### PROBLEM STATEMENT
Every line below that holds the string "dropdown" must be copied.

-------------------------

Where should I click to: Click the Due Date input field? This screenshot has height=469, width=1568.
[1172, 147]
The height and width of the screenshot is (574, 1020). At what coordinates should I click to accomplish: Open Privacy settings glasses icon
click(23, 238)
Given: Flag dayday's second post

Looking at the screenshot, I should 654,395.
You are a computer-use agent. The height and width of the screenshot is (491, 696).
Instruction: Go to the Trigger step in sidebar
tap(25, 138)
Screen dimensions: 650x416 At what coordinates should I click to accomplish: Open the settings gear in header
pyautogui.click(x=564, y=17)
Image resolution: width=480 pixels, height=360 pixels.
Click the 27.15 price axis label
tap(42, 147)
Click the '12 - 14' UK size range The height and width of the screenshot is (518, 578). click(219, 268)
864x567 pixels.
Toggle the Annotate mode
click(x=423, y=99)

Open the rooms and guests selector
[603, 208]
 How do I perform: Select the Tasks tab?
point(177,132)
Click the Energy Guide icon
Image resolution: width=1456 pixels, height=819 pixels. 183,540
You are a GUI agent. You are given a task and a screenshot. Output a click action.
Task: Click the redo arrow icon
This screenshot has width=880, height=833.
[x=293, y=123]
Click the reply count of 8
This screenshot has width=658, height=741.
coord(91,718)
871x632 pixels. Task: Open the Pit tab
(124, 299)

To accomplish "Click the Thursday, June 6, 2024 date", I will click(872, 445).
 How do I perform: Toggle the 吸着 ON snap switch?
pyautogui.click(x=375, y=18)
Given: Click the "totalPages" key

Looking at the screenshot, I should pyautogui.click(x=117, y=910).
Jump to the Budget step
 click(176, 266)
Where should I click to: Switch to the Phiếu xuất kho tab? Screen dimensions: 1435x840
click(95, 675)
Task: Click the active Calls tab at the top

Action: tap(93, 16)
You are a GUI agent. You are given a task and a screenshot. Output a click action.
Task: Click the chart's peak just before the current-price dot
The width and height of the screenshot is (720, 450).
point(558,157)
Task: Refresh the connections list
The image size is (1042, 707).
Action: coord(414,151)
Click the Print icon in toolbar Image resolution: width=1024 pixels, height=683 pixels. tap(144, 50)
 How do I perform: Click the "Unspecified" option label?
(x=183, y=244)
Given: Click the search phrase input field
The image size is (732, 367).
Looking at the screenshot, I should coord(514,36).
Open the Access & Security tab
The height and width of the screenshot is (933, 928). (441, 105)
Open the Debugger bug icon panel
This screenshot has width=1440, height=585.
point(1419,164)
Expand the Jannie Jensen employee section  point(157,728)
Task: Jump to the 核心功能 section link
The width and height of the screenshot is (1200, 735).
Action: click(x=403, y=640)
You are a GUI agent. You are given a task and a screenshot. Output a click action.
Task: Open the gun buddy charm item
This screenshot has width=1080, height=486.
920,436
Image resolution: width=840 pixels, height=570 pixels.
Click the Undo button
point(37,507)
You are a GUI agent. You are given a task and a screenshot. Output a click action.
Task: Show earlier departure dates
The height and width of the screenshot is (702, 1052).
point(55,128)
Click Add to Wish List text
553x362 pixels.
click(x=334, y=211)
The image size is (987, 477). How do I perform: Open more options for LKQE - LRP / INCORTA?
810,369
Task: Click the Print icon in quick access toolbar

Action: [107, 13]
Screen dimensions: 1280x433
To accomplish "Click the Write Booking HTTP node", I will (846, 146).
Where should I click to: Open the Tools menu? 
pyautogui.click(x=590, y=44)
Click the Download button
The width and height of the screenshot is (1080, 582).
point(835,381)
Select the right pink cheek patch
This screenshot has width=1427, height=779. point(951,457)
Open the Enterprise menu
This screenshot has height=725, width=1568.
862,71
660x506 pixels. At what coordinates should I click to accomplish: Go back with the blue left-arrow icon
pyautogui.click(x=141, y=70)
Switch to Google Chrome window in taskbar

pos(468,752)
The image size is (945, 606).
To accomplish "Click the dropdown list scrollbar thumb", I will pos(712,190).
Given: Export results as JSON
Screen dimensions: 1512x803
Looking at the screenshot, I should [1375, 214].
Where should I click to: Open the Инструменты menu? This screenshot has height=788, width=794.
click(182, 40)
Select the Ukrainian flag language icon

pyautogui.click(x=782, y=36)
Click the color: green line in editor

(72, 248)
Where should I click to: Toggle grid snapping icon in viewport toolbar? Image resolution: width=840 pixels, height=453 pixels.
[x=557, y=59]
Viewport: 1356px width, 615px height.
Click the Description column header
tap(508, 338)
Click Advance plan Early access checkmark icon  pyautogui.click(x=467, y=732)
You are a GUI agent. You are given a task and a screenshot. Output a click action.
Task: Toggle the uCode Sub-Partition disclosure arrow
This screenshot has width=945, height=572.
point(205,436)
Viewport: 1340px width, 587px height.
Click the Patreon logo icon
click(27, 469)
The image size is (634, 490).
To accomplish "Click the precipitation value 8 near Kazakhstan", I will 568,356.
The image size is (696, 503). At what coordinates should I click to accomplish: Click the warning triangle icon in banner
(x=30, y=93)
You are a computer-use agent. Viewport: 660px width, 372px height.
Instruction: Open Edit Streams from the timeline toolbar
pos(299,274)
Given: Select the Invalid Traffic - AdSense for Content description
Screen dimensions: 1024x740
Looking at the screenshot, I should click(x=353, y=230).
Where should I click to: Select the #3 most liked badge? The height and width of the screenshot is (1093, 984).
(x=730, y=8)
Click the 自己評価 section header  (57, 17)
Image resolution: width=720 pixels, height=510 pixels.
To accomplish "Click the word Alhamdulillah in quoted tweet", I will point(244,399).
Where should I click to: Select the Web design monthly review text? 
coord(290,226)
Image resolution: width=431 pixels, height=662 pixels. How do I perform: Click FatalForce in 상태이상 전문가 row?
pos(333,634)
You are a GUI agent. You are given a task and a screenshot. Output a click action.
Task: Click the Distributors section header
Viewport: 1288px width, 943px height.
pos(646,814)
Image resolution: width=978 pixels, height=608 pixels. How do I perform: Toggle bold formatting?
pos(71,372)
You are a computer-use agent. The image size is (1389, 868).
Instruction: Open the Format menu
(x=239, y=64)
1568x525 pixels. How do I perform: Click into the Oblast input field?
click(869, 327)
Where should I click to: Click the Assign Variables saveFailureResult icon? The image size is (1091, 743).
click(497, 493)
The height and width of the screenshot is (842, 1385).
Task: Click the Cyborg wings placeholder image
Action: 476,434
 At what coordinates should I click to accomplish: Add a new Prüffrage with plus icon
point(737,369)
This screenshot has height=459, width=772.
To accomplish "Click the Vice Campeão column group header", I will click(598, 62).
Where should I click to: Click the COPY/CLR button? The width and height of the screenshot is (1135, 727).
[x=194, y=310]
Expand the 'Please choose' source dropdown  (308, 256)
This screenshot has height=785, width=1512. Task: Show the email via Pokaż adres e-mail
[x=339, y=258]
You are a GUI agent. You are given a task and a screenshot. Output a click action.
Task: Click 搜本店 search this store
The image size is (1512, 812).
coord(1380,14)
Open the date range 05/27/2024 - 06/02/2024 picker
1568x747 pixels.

-------------------------

### ANSWER SECTION
To accomplish "Click the dropdown list scrollbar thumb", I will pos(712,190).
Expand the 'Please choose' source dropdown  (308, 256)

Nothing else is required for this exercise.